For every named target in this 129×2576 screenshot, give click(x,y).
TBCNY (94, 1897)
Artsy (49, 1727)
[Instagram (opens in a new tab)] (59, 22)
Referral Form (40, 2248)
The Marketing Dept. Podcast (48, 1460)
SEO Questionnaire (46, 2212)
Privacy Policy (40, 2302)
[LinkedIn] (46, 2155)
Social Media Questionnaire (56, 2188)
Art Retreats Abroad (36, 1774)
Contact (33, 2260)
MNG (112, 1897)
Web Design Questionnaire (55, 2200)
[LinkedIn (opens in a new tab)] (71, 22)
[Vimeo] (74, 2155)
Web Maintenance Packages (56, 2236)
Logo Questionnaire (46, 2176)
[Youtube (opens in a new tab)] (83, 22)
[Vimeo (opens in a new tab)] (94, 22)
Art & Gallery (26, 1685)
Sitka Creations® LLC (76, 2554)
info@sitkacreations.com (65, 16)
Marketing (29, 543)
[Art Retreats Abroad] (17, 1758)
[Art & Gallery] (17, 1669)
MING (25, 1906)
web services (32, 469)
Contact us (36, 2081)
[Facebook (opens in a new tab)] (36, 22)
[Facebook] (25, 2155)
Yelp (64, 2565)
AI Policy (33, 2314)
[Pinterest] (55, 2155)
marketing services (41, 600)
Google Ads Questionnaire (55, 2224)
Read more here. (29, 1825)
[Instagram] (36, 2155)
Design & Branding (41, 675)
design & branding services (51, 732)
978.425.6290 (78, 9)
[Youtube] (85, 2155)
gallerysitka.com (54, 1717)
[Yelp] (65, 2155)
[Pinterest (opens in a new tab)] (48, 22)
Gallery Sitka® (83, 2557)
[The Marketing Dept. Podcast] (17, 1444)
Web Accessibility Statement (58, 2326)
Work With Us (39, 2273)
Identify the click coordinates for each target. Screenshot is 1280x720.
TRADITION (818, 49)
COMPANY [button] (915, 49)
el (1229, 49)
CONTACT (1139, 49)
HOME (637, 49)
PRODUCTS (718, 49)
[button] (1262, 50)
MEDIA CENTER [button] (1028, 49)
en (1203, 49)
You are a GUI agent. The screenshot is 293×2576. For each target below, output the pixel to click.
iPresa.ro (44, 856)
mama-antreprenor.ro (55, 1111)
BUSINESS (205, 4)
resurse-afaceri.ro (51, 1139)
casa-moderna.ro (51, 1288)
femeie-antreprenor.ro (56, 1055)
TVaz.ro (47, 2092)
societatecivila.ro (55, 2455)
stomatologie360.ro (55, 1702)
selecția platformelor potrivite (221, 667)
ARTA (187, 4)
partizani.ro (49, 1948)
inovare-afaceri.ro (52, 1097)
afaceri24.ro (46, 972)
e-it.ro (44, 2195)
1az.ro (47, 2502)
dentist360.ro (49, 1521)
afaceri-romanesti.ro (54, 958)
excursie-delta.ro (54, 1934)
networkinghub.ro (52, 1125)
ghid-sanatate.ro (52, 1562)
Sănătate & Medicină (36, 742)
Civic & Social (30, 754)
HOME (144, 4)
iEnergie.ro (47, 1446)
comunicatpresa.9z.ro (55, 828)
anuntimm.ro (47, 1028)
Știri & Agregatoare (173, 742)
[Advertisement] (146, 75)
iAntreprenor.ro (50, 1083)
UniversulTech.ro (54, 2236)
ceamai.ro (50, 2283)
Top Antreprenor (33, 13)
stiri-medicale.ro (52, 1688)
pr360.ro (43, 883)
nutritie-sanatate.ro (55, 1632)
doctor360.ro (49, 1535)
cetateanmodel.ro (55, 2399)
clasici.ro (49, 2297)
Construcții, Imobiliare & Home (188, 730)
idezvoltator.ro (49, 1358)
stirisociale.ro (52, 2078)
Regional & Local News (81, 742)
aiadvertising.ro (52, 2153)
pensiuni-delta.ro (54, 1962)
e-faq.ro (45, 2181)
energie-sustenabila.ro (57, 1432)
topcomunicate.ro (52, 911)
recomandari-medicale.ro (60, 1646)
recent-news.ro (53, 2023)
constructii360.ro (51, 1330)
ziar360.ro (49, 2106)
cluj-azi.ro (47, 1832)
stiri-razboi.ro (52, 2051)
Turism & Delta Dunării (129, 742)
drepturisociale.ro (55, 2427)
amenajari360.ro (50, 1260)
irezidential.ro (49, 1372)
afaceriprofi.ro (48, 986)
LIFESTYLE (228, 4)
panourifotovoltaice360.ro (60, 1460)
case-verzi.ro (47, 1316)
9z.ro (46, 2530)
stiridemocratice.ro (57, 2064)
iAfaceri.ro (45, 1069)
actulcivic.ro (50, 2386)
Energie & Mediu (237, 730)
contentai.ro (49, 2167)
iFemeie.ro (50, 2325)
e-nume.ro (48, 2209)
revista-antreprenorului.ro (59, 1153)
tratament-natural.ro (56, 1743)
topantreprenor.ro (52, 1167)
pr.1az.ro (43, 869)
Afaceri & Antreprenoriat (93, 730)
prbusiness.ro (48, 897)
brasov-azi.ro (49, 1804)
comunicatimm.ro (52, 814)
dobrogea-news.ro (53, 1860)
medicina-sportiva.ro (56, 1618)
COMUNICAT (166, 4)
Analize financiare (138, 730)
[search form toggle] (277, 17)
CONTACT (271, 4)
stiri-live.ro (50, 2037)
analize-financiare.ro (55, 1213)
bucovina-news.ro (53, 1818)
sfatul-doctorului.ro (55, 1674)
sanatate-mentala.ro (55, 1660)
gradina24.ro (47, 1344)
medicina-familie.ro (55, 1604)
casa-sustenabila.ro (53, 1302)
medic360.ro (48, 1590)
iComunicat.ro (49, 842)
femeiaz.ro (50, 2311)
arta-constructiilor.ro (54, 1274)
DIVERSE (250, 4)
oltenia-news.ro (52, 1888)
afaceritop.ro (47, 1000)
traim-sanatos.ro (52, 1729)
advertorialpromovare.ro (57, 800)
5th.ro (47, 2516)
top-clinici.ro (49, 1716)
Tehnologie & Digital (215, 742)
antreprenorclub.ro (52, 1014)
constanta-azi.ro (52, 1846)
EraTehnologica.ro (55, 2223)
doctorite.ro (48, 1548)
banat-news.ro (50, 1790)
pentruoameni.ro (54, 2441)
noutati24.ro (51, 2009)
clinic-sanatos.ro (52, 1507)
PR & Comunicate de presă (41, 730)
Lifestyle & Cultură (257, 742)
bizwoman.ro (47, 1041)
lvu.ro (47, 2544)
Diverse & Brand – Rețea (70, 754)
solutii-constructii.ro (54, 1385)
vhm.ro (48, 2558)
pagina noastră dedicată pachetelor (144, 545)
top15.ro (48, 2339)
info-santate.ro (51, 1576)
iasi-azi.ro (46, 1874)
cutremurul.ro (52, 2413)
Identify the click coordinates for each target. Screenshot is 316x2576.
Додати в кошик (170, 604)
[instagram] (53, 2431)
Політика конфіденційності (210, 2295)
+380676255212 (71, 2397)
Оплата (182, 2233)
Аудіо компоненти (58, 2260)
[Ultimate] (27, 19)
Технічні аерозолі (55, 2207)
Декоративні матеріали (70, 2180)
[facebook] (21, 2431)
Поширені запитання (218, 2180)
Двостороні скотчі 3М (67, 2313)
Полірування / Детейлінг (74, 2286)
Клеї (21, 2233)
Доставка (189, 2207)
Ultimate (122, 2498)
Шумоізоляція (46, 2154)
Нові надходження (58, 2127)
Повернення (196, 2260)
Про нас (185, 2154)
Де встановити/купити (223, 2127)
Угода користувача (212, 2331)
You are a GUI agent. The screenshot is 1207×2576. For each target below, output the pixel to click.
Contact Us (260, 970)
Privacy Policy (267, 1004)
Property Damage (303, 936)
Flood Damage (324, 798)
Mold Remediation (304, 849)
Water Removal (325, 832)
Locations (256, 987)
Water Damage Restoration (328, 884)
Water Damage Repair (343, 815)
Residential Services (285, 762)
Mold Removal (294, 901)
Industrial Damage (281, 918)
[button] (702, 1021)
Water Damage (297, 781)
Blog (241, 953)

————

From the data above, state how many lines hold the string "below", and give the number without other words.

2